They say they’re not pastoral. And yet, the girl who would be treated the same way by a pastoral program is failing to see the difference. I wanted to feel okay (maybe for once) as a marginalized person in Christian (and sometimes societial) spaces. I played myself.

Marginalized voices are part of the beauty of a CMHC program.

I want to hear all about your story and what drew you to help others in this way. Tell me the messy, gross, ugly parts of you. Let me be your friend who loves you through those.

And yet, my position and experiences were too much, somehow, to be asked about.

But silencing marginalized voices and saying it’s okay because “we learn when we disagree and are uncomfortable” is great… until the people in power are not okay being uncomfortable or recieving maticulously crafted feedback and responses.

I knew this was going to happen. I did specifically call out CCU for this. They guffawed. I expected nothing less from such a horrid community of misleading staff members.

It was not when the dean met me and I got to calm HIM down for being a bully to me in my grievance that he understood I am way too good for CCU. He was there defensively attacking me for being firm in myself. I am a clinician. So I know how to calm down fighty men, I say to him, “I see you, and I hear you, and I know you are doing your best.”

Because at the end of the day, we’re all people.

He respected me for taking the higher moral ground. I didn’t have to. He knew it. He knew there was no reason I needed to be kind or considerate. And still, I will go down as being the girl who, in the middle of asking for a full tuition refund due to misleading and inconsistent marketing/promotional materials, had to counsel the dean of the program.

But to me, this was exactly the posture I needed to take.

Because a fighty young woman who is not about it when it comes to discriminating against marginalized communities and then blaming those you hurt, is exactly the type of person who barely gets a day in front of a Bible College to be heard, seen, and known.

Maybe I don’t respect CCU any more than the mental health community at large. And yet, they respect me for meeting them where they were at in a moment of not being professionally equipped or trained to respond appropriately and reasonably to me.

I sent a whole letter (it was a blog post, mind you) and I know he didn’t read it.

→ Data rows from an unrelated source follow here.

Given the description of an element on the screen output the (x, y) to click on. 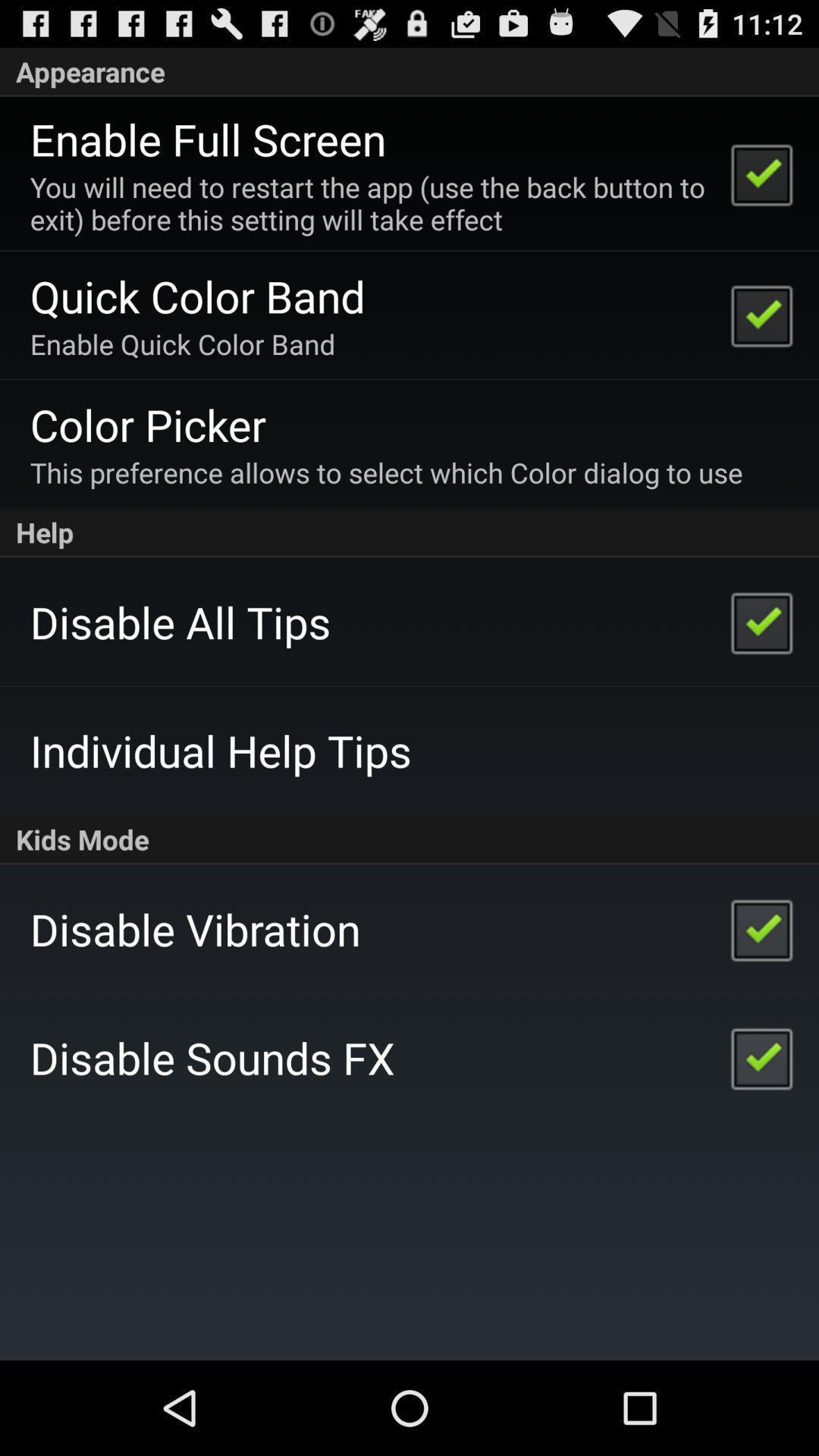
click color picker app (148, 424)
Given the description of an element on the screen output the (x, y) to click on. 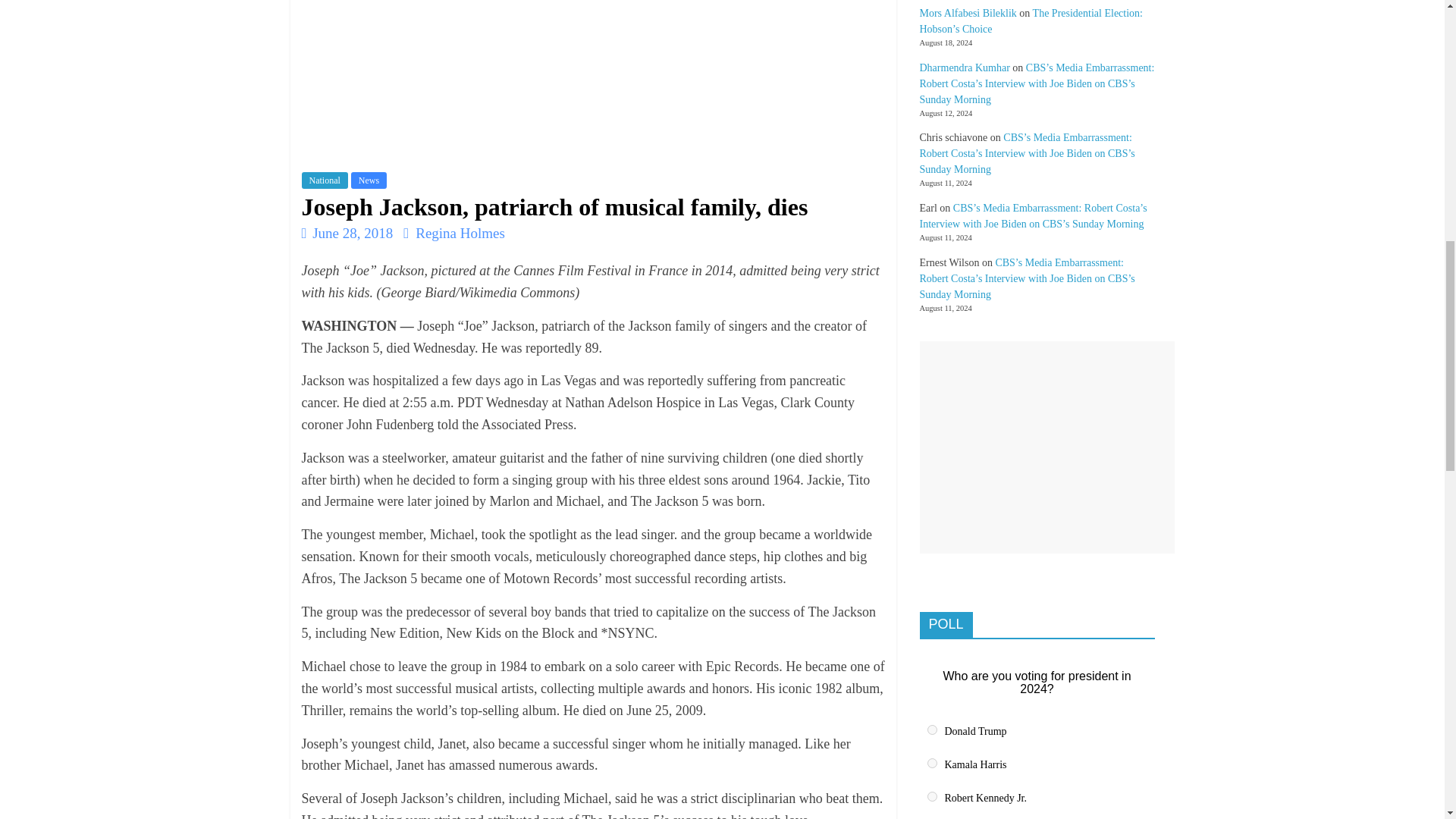
Mors Alfabesi Bileklik (967, 12)
June 28, 2018 (347, 232)
2 (931, 763)
3 (931, 796)
1 (931, 729)
3:24 PM (347, 232)
Regina Holmes (459, 232)
National (324, 180)
Regina Holmes (459, 232)
News (368, 180)
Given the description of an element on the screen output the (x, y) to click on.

He only read my email, stating that the program misrepresented itself.

I can’t change that CCU doesn’t understand, and I cannot change that I took the liberty to allow the dean to process my whole narrative by sending it ahead of time with the note, “I wanted to send this to you. I don’t think it’s fair to blindsight you,” and he didn’t.

My thought is really to get at – if you are going to be a clinical degree, discriminating against a large potential of students/future clinicians is bad. I may know how to handle people who destroy me and make me angry (that I’d totally fist fight), but that’s not an appropriate ask or demand of a clinical student in your program. It’s really not.

Margnalized students (for any reason they are marginalized) deserve fair treatment.

I may be okay with the ridicule. (On some level, anyway. I’m mostly not.)

But I don’t think it’s okay to tell clinicians they should expect to be disrespected. That’s a horrible thing to teach students. We should teach students their worth and value. We should be teaching clinicians that they should demand respect and dignity from all.

Silencing the marginalized from sharing their story is effectively silencing and preventing a clinical program from being able to service a whole world rather than a pre-designated community or client base. It seems ethically and educationally irrational to assume not.

Allowing Disabled and Chronically Ill Students to Be Kicked Out Is Horrific

The argument about discrimination against disabled and chronically ill students is more formally a subset of the marginalized students argument. But it needs its time.

This deserves a specific call-out because, as stated earlier, this is an engrained part of a specific feature of systemic failures of MDiv and seminary programs. (It even is a systemic failure of public service and publicly funded personnel.) I think we deserve a standalone.

The disability community and the chronically ill community are often discriminated against in such stupid and microagressive ways, that presenting these to a college as acts of discrimination requires a competent disability resource office. When there isn’t one, or they are bad at their job, I argue in addition that the school is ill-equipped to train clinical staff or future clinicians. How discriminatory to assume clinicians can’t be disabled.

That’s a systemic failure of many programs in Bible Colleges, more broadly.

Sure, some private schools also have a really stupid disability office that seems to not really understand what a “reasonable accomodation” is. But most of them are at least willing to work with you when the accomodation needs to be upgraded for a course.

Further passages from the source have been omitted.